== Work request ==
The records follow. Copy them exactly, but omit the pictures.

== Records provided ==
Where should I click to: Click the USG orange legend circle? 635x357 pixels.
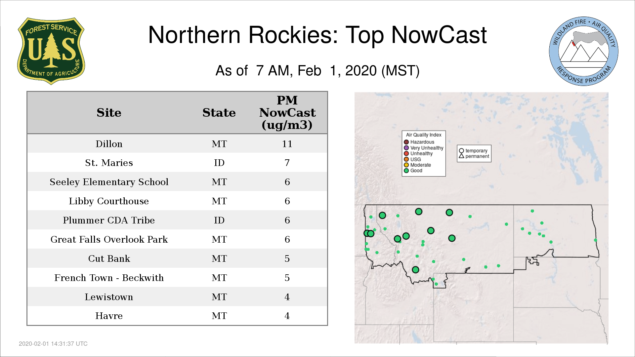(406, 159)
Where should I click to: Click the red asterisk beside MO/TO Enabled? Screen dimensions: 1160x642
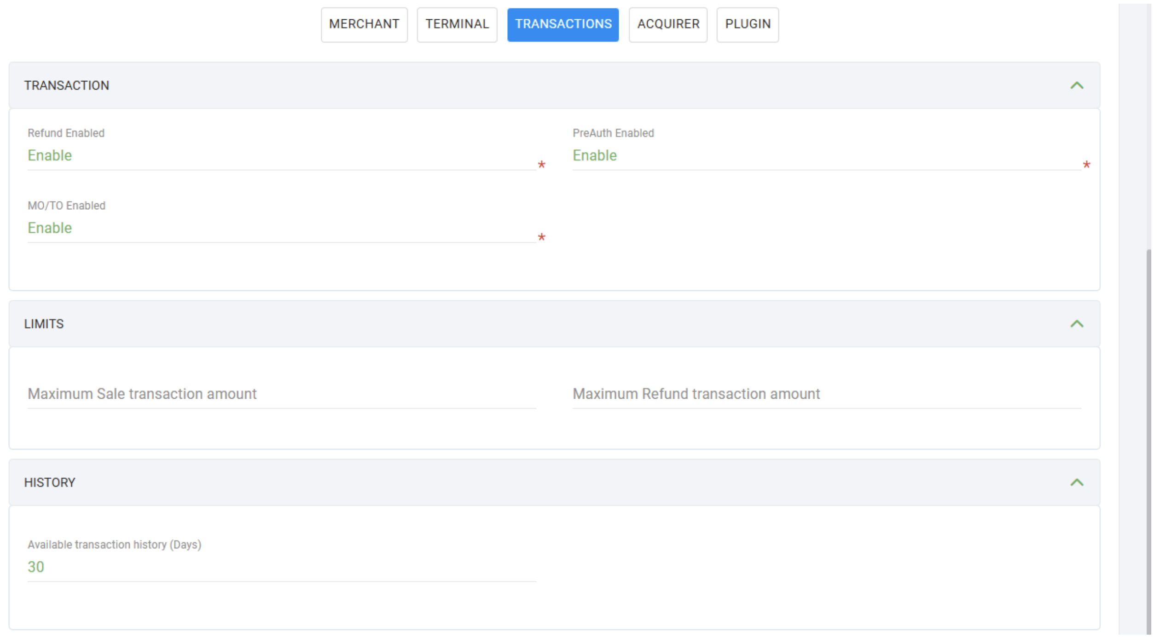(x=541, y=238)
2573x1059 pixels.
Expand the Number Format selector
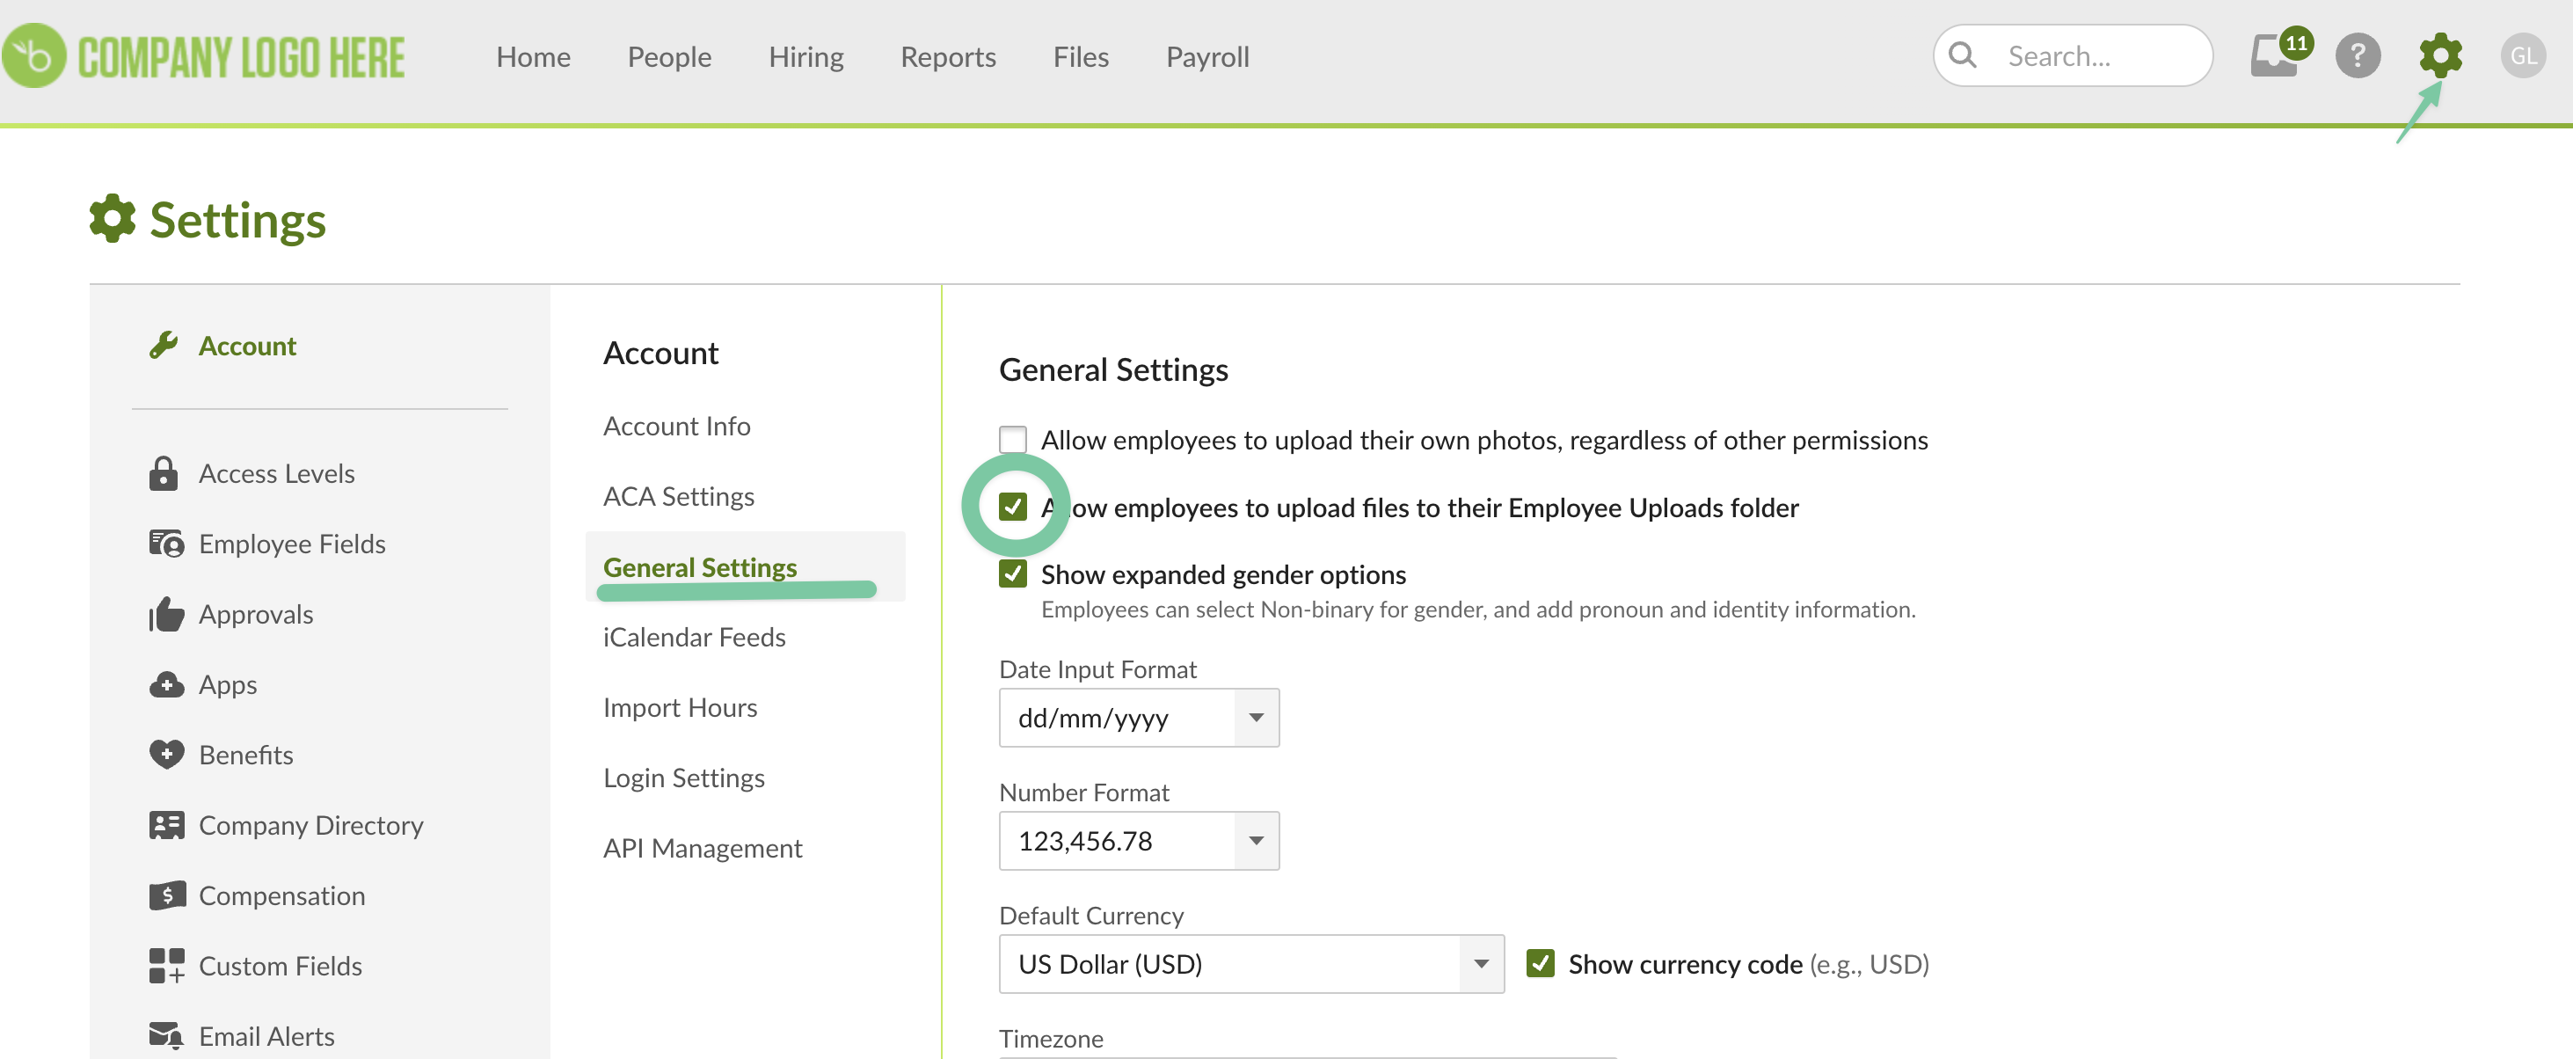tap(1255, 840)
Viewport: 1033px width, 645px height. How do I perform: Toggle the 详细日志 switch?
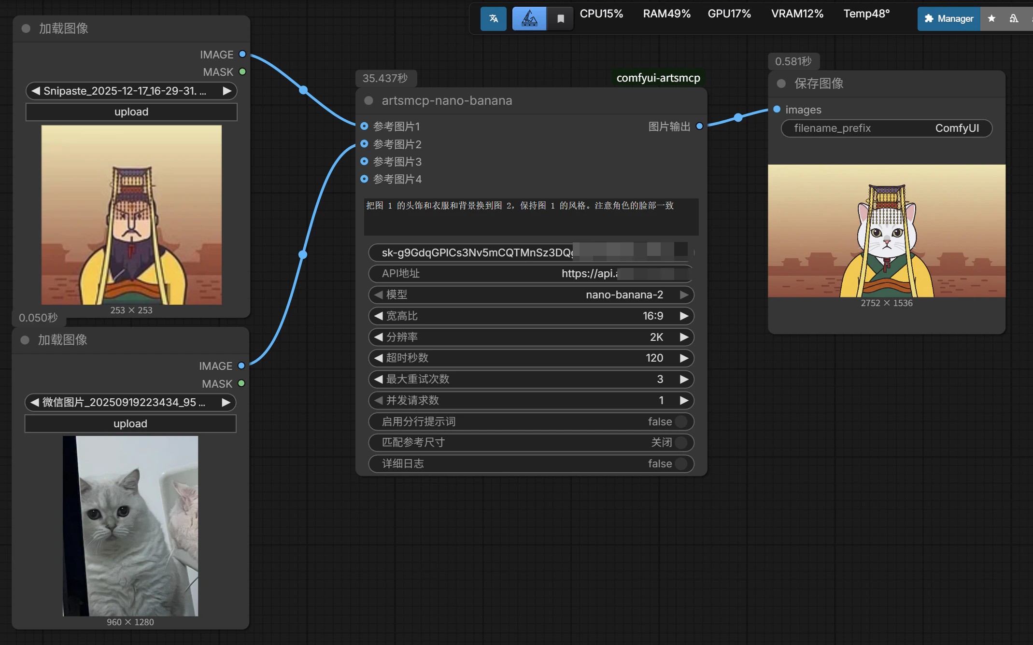pos(681,463)
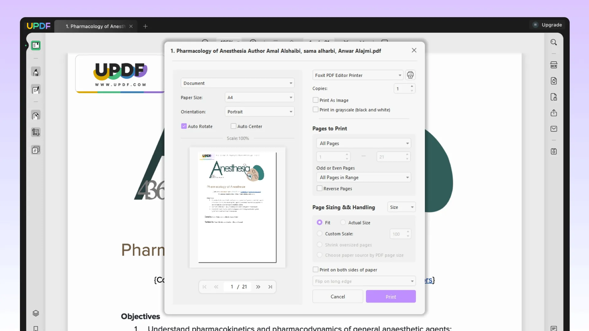
Task: Open the Reader mode panel in the sidebar
Action: pos(36,45)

== Finished task ==
Where should I click to: Click the USG orange legend circle? 635x357 pixels.
(406, 159)
Where should I click to: Click the red asterisk beside MO/TO Enabled? Screen dimensions: 1160x642
(x=541, y=238)
2573x1059 pixels.
Expand the Number Format selector
tap(1255, 840)
Viewport: 1033px width, 645px height. How do I perform: Toggle the 详细日志 switch?
pos(681,463)
Task: Open the Reader mode panel in the sidebar
Action: pos(36,45)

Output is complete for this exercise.